Claudio V wrote:
Is there a way to run fast queries (perhaps using
indexes) using the "old" table in my replication of
the English Wikipedia database (MySQL 4.0.20)?
You'll either have to make sure your query can make use of the existing
indexes, or create the necessary indexes yourself.
select distinct old_user, old_user_text
from old
where old_user > 0
and old_title like 'History_of_%';
Use explain:
+-------+-------+--------------------------+-----------+---------+------+------+-----------------------------+
| table | type | possible_keys | key | key_len | ref
| rows | Extra |
+-------+-------+--------------------------+-----------+---------+------+------+-----------------------------+
| old | range | old_title,user_timestamp | old_title | 255 | NULL
| 1 | where used; Using temporary |
+-------+-------+--------------------------+-----------+---------+------+------+-----------------------------+
Your query is slow because it uses a temporary table.
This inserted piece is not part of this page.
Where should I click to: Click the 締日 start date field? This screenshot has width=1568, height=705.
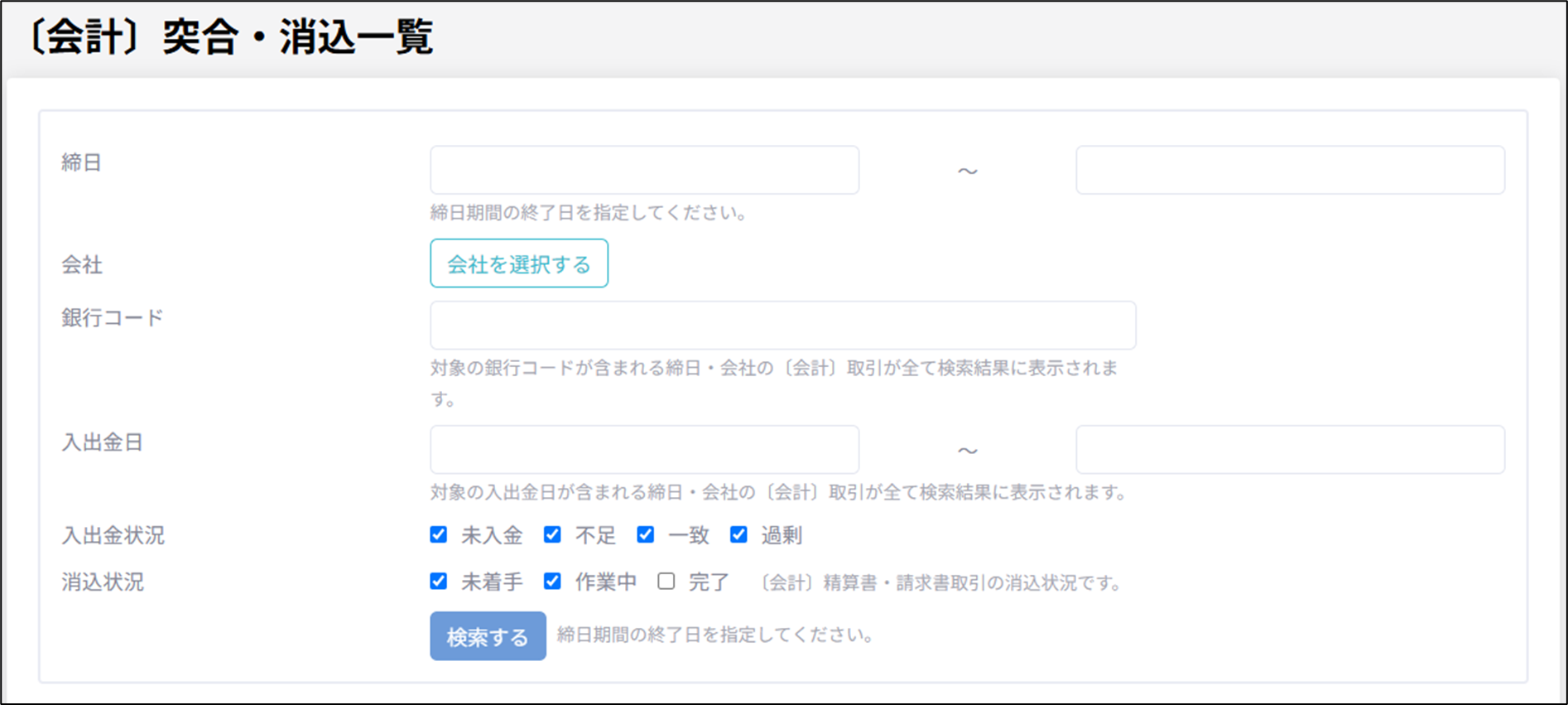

I'm surprised that this sort of query runs so
slowly,
considering that when on the live Wikipedia, you click
on "User Contributions" and get a list of responses
with lightning speed.
mysql> explain SELECT
-> old_namespace,old_title,old_timestamp,old_comment,
-> old_minor_edit,old_user_text FROM old
-> WHERE old_user_text='Timwi' ORDER BY inverse_timestamp
-> LIMIT 100;
+-------+------+--------------------+--------------------+---------+-------+------+------------+
| table | type | possible_keys | key | key_len | ref
| rows | Extra |
+-------+------+--------------------+--------------------+---------+-------+------+------------+
| old | ref | usertext_timestamp | usertext_timestamp | 255 |
const | 199 | where used |
+-------+------+--------------------+--------------------+---------+-------+------+------------+
See? No temporary table.
A major difference that I can see between your query and this one is
that yours uses DISTINCT, but you'll have to experiment a bit to see if
that's the only reason.
Also, type=ref with ref=const is faster than type=range, but I assume
with what your query is trying to achieve you can't avoid type=range.
Timwi